*SELECTED EXTRACT*:
════

Subject: NC_004631:2872192 Salmonella enterica subsp. enterica serovar Typhi Ty2, complete

Lineage: Salmonella enterica; Salmonella; Enterobacteriaceae; Enterobacteriales; Proteobacteria; Bacteria

General Information: This pathogenic strain of Salmonella typhi was isolated in the early 1970s. It contains no multidrug resistance plasmids and has been used for vaccine development. This serovar is a human-specific organism that causes the life-threatening illness Typhoid fever which is acquired by coming into contact with contaminated food or water. Annually, 17 million people are infected, with 600,000 fatalities, mostly in developing countries. It contains multiple fimbrial operons that may be used to create extracellular appendages for attachment and entry into host intestinal epithelial cells. Causes enteric infections. This group of Enterobactericiae have pathogenic characteristics and are one of the most common causes of enteric infections (food poisoning) worldwide. They were named after the scientist Dr. Daniel Salmon who isolated the first organism, Salmonella choleraesuis, from the intestine of a pig. The presence of several pathogenicity islands (PAIs) that encode various virulence factors allows Salmonella spp. to colonize and infect host organisms. There are two important PAIs, Salmonella pathogenicity island 1 and 2 (SPI-1 and SPI-2) that encode two different type III secretion systems for the delivery of effector molecules into the host cell that result in internalization of the bacteria which then leads to systemic spread.

════

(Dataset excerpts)
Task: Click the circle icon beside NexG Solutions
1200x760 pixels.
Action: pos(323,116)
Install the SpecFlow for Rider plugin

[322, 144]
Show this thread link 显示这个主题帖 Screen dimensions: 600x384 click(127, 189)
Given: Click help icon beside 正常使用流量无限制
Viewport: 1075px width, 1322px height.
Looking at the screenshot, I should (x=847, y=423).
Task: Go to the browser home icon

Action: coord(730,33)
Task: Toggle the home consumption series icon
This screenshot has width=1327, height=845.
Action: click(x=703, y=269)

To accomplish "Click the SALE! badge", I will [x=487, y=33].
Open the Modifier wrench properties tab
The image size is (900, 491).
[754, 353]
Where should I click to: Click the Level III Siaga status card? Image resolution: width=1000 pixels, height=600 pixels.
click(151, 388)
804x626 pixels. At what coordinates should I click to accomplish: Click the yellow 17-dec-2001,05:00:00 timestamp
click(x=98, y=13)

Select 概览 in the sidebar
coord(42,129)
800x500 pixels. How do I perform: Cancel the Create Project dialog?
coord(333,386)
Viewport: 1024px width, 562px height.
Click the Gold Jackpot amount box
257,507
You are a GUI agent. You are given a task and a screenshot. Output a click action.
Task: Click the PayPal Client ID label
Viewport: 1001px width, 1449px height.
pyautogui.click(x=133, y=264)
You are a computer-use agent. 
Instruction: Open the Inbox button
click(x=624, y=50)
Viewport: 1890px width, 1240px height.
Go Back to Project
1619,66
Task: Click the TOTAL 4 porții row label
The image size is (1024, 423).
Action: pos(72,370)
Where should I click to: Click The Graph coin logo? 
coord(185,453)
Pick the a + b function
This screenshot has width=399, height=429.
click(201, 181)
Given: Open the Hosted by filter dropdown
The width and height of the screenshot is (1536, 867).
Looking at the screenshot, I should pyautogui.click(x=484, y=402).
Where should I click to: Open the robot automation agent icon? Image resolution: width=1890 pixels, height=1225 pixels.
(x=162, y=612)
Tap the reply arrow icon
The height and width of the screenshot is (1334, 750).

════

*WORK ORDER*:
Say whether each statement agrees with the Salmonella Typhi entry, answering yes or no and quoting the words that decide it. 1. The Ty2 strain carries multidrug resistance plasmids. 2. The first organism was isolated from a pig's intestine. 3. About 600,000 people die of the infection each year. None of the rows are needed here.

*ANSWER BOX*:
1. No: "It contains no multidrug resistance plasmids"
2. Yes: "who isolated the first organism, Salmonella choleraesuis, from the intestine of a pig"
3. Yes: "Annually, 17 million people are infected, with 600,000 fatalities"